Marcelo Rebelo de Sousa assumiu o cargo de Presidente da República em 09 de março de 2016 e até agora vetou 23 diplomas: três em 2016, dois em 2017, seis em 2018, outros seis em 2019 e seis vetos também em 2020.
Em janeiro de 2017, definiu-se como um chefe de Estado que não recorre ao Tribunal Constitucional como “uma espécie de defesa”, mas que exerce “sem complexo nenhum” o veto político, perante fortes divergências.
Demorou quase três anos e meio a enviar um diploma para o Tribunal Constitucional e só o fez duas vezes.

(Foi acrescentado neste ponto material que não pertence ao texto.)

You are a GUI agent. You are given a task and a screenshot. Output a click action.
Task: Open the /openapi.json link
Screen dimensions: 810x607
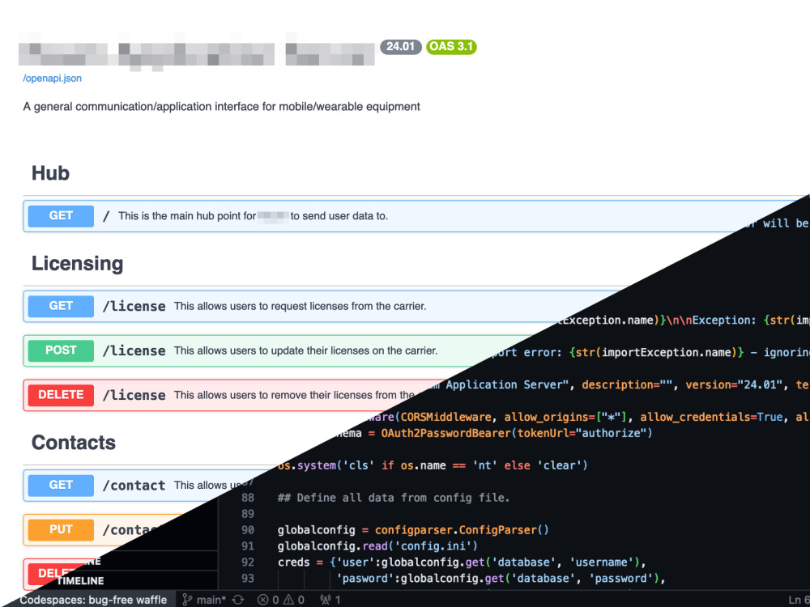[52, 78]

A primeira foi em 26 de agosto de 2019, submetendo para fiscalização preventiva da constitucionalidade as alterações à lei sobre procriação medicamente assistida (PMA) e gestação de substituição.
Esse pedido teve em conta que havia sobre esta matéria um acórdão do Tribunal Constitucional, de maio de 2018, suscitado por um pedido de fiscalização de 30 deputados do PSD e do CDS-PP, que declarou inconstitucionais normas do regime de PMA.
Em novo acórdão, o Tribunal Constitucional voltou a declarar inconstitucionais normas do diploma em causa e consequentemente o chefe de Estado vetou-o, em 19 de setembro de 2019. Foi o seu único veto por inconstitucionalidade até agora.
Em 18 de fevereiro deste ano, Marcelo Rebelo de Sousa fez um segundo pedido fiscalização preventiva ao Tribunal Constitucional, sobre normas do diploma do parlamento que despenaliza a morte medicamente assistida, considerando que utiliza “conceitos altamente indeterminados”, como o de “sofrimento intolerável”.
Em 15 de março deste ano, já após ter tomado posse para um segundo mandato como Presidente da República, vetou o diploma da eutanásia por inconstitucionalidade, no mesmo dia em que o Tribunal Constitucional o declarou inconstitucional por insuficiente densidade normativa.